+ Technology/Innovation
Carol Ostrow | Jan 8, 2018

Original Ebola survivors could be key to future treatments, says UCLA

Four decades after the first Ebola outbreak, experts at the University of California at Los Angeles (UCLA) Fielding School of Public Health have determined that original surviving victims developed a degree of immunity against potential future infection.

Traveling to villages in the in the Democratic Republic of Congo’s Equateur Province to meet survivors in person, the scientists located 14 original patients from the first deadly outbreak of 1976, according to a university press release.

While there, the UCLA researchers used a temporary laboratory set up inside a mud hut in order to request blood samples and obtain health histories.

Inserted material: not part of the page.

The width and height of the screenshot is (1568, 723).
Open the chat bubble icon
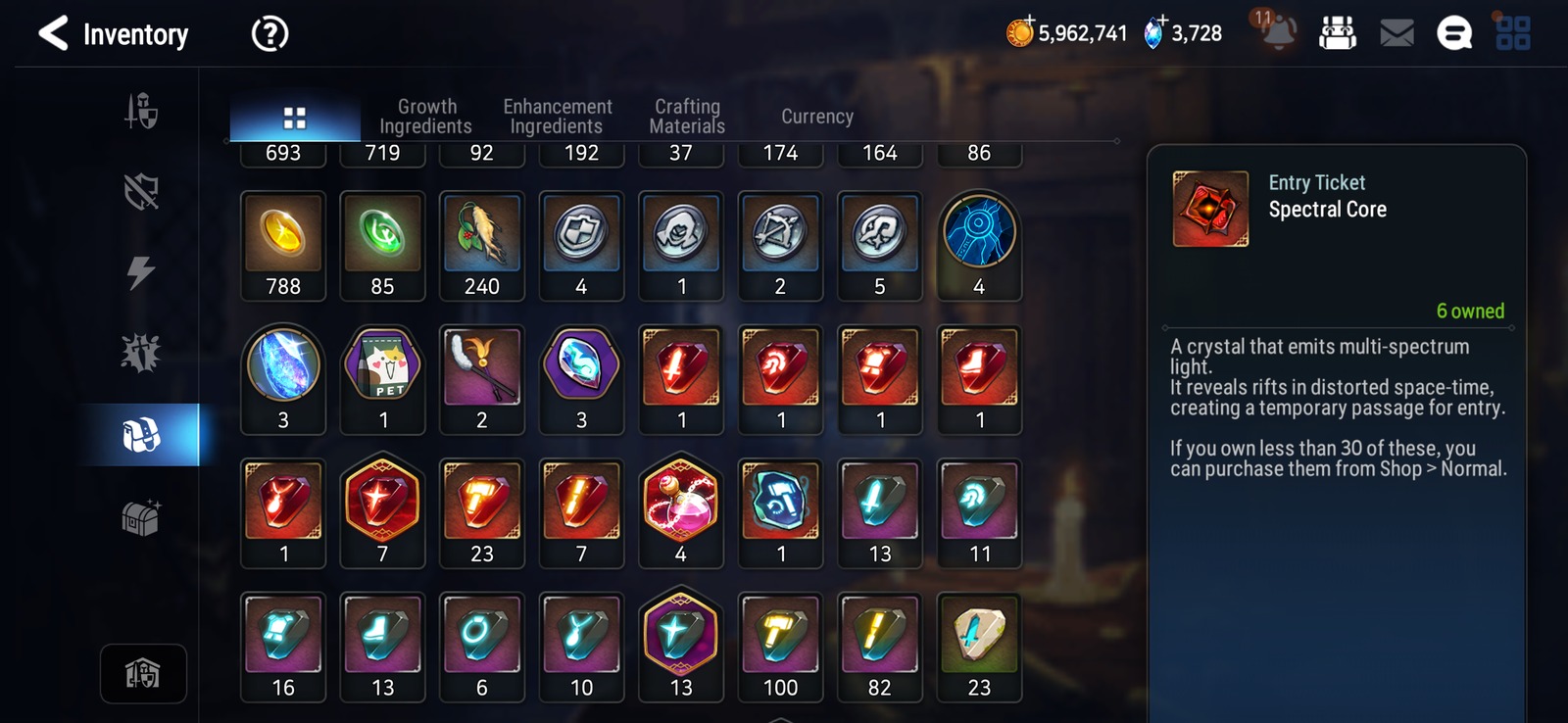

As other documentation proved scarce, the team also connected with three experts from London and the Democratic Republic of Congo who had studied the original epidemic, gaining additional information, the release said. With the assistance of dozens of co-authors, subsequent analysis led the team to conclude that results could be critical to developing future treatments.

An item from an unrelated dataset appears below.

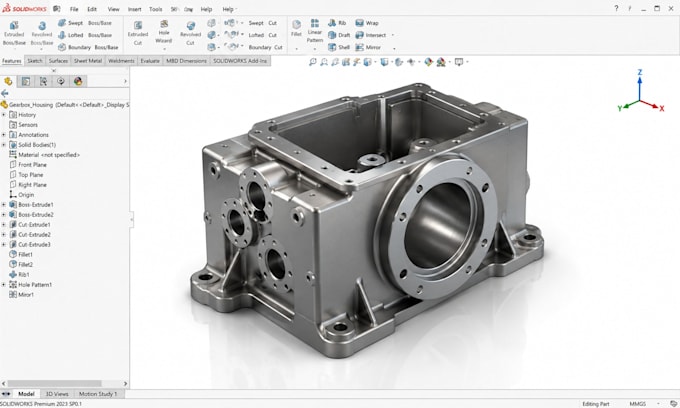
Task: Expand the Solid Bodies(1) folder
Action: point(4,145)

“Unimaginable death tolls and devastation to families and communities have occurred as a result of Ebola,” lead author Anne Rimoin, associate professor of epidemiology at UCLA’s Fielding School of Public Health, said in the release. “With the number and frequency of Ebola outbreaks increasing over time, the need to find effective measures to combat and prevent outbreaks is critical.”

Results were published online in the Journal of Infectious Diseases.